The answer is simple: being conservative doesn’t make you Republican, but being Democrat makes you a liberal.
Look at responses to question d4:
Only 40 percent of respondents called themselves Republican (of some type), while 43 percent identify as Democrats.
Now, look again at ideology. Thirty-seven percent identify as liberal. So Democrats would appear to win over all liberals, all “moderates” and at least half those who don’t know or refused to answer question d3.
Meanwhile, at least 30 percent of self-described conservatives do not identify with the Republican party.
When you look at voter turnout, it seems clear that what Republicans are missing is 30 percent of conservatives. They just don’t vote.
Why?
Because the Republican Party isn’t conservative in their eyes. So they stay home or vote third party.

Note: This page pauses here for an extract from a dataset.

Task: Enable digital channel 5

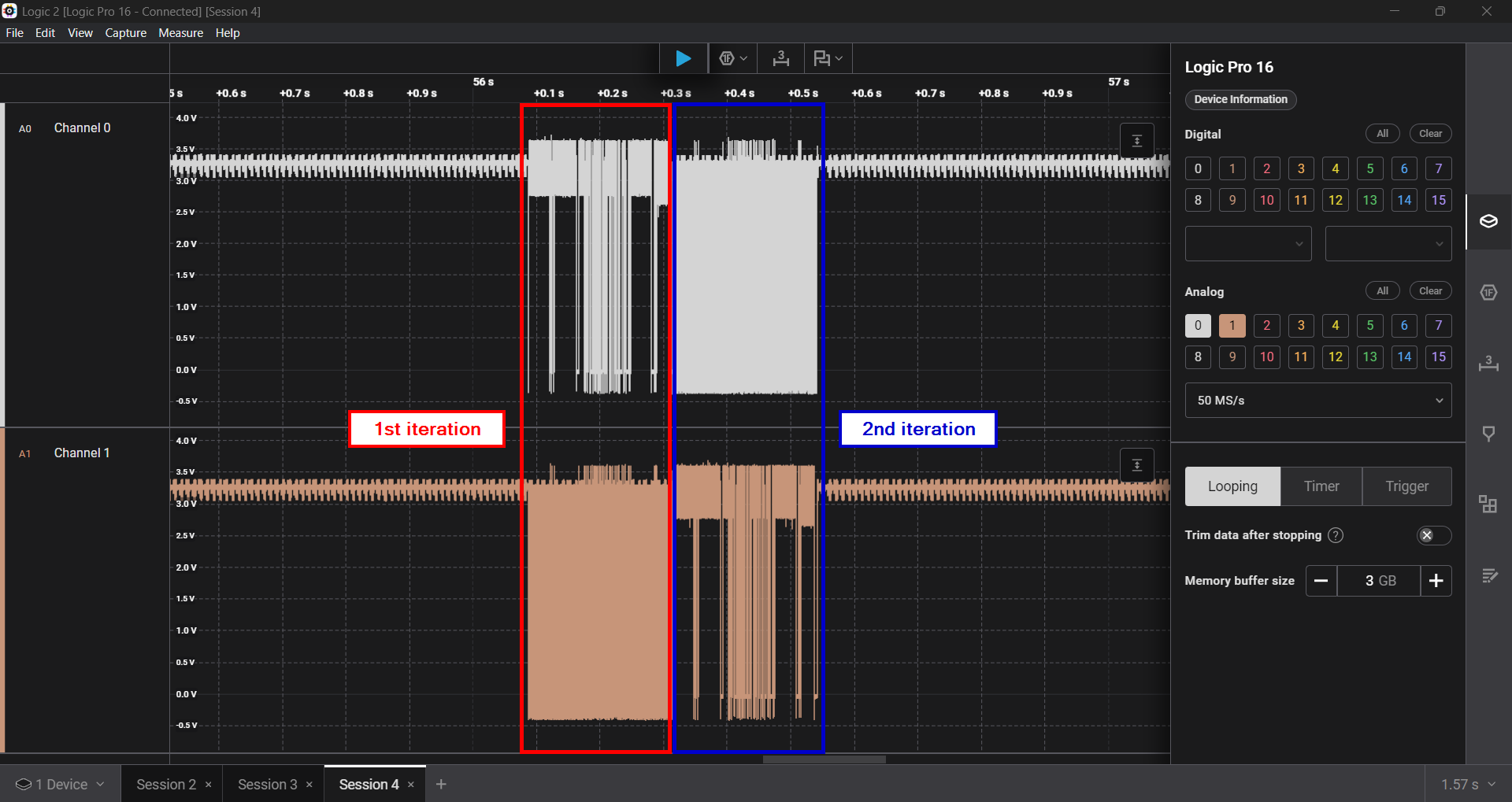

Becoming More Liberal Isn’t The Solution #
We hear a lot of Republicans saying the GOP must become more liberal. The Battleground Poll seems to disagree. Instead, the GOP needs to become more consistent in its defense of freedom and its promotion of liberty.
That means:
- Reducing the size and scope of the federal government
- Ending the Republican love affair with crony capitalism
- Flattening the tax code until we convert to a simple consumption tax
- Eliminating income taxes eventually
- Scaling back the war on drugs
- Eliminating the Department of Education
- Reducing foreign investments
- Scaling back the power of the federal reserve
When libertarian and young voters look at Republicans, we see a party that worships government as much as the Democrats. Republicans are just as quick to hold Congressional hearings on issues that belong to the states alone. Republicans crave the power of committees and brag about bringing home pork to their districts and states.
As I demonstrated, young people can smell a scam more readily than older voters, and they smell one when the GOP talks about reducing government. Government grew under Bush and a Republican Congress. It grew under Reagan and a Republican Senate.
The only real rollback of government power came under Clinton and a Republican Congress with welfare reform.
Republicans Will Never Win Over The Middle #
With 57 percent of voters calling themselves conservatives, the GOP has no need to win over the middle. Instead, they need to win over all 57 percent of conservatives.
Even you argue that those 57 percent are unequally distributed, you can’t argue that they all voted in 2012. If they had—and if they had all voted Republican—Romney would have captured a popular vote landslide. But he didn’t.
If the Republican Party were authentically pro-liberty, pro-freedom, and pro-people, it would wipe out the Democrats election after election. But its inconsistency has the GOP on the verge of extinction.